PROMPT
I need the number of lines in the data that contain the word "computer", and nothing beyond it.
::: EXERCISE MATERIALS :::
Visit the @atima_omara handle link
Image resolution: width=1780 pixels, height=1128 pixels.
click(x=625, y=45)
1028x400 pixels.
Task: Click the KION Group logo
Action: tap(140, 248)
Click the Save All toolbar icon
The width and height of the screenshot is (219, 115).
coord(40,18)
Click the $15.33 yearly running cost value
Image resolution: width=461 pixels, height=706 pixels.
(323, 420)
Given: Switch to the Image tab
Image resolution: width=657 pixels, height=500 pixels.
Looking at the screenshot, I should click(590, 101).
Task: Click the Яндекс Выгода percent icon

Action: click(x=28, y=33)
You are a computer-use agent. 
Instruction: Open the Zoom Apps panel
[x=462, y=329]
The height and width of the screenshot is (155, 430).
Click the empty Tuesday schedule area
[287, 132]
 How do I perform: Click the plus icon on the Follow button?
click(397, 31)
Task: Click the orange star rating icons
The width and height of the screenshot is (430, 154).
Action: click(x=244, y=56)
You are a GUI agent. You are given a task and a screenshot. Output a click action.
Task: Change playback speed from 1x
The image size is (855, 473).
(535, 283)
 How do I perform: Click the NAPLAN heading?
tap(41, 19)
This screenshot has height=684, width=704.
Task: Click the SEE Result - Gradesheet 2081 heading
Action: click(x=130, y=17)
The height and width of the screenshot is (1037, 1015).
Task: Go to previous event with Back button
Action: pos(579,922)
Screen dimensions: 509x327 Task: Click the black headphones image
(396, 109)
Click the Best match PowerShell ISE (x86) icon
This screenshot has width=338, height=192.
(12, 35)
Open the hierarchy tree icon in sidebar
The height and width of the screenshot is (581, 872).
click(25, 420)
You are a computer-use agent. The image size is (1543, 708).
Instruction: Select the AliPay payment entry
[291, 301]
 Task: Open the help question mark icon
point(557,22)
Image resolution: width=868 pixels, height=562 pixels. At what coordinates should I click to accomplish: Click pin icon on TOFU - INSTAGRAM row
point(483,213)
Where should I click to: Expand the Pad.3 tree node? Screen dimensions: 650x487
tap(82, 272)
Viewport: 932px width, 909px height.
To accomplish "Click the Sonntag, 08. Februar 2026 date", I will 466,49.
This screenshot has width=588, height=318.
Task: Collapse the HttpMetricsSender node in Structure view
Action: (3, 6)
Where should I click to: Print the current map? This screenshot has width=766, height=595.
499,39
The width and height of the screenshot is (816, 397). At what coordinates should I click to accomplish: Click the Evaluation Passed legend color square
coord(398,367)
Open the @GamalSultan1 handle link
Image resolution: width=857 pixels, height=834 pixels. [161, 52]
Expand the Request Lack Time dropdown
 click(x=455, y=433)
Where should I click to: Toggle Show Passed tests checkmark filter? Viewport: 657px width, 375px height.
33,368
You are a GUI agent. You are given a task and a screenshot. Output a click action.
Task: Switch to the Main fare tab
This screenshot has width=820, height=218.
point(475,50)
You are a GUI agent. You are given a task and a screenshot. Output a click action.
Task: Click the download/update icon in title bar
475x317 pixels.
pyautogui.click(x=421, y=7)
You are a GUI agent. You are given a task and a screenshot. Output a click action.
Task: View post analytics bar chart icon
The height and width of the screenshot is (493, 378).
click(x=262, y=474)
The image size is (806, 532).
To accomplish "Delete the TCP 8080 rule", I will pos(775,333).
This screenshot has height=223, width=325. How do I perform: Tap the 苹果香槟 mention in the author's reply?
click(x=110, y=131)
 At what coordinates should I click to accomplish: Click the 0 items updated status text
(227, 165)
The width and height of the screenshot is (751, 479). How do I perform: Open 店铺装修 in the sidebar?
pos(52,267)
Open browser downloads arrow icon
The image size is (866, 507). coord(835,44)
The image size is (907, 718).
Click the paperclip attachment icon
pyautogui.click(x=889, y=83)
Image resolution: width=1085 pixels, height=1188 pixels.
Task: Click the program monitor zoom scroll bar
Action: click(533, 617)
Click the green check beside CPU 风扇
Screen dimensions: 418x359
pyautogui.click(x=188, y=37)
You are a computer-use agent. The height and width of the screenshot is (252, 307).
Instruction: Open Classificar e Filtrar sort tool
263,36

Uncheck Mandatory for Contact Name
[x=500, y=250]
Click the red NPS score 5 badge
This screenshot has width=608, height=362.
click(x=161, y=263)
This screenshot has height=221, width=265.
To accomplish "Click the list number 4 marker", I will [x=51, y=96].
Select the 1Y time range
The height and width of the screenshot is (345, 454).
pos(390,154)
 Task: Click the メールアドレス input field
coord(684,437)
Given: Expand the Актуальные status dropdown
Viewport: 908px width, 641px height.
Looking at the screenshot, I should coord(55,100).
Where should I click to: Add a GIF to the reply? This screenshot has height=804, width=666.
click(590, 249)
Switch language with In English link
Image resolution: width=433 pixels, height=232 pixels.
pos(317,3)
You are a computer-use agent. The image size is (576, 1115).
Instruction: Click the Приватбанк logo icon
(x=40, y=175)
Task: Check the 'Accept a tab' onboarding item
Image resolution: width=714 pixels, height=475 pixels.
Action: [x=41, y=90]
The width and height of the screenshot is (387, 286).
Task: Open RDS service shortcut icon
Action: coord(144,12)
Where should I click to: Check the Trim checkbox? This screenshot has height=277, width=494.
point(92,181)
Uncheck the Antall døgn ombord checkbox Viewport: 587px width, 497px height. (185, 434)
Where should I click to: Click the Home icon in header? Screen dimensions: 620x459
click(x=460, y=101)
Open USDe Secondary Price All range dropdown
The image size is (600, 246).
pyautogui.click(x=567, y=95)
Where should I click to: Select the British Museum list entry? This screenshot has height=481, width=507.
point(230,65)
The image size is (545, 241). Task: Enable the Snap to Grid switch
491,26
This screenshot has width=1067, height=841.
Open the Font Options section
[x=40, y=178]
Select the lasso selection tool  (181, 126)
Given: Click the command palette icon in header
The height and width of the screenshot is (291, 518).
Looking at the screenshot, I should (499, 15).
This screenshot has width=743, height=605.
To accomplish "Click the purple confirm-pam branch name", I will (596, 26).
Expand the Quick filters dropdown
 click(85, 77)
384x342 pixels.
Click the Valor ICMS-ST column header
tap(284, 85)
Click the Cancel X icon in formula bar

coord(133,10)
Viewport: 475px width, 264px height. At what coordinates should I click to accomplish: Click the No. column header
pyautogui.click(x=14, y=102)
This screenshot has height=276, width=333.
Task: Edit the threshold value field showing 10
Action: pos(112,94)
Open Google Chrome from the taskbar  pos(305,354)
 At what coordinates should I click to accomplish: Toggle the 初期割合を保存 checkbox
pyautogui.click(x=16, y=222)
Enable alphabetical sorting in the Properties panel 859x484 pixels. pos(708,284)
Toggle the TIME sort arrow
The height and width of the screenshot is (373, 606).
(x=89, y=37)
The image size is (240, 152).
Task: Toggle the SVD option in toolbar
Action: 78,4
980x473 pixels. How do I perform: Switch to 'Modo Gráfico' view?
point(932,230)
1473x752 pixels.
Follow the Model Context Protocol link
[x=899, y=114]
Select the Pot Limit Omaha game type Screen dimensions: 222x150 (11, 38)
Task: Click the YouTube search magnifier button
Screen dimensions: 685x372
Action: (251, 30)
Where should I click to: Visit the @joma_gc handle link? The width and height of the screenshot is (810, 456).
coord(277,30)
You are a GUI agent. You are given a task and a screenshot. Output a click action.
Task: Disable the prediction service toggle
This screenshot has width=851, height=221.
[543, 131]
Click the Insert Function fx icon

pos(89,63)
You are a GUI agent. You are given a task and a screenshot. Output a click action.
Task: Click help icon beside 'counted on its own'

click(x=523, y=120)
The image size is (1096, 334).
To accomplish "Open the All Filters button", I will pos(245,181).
:::
ANSWER AREA
4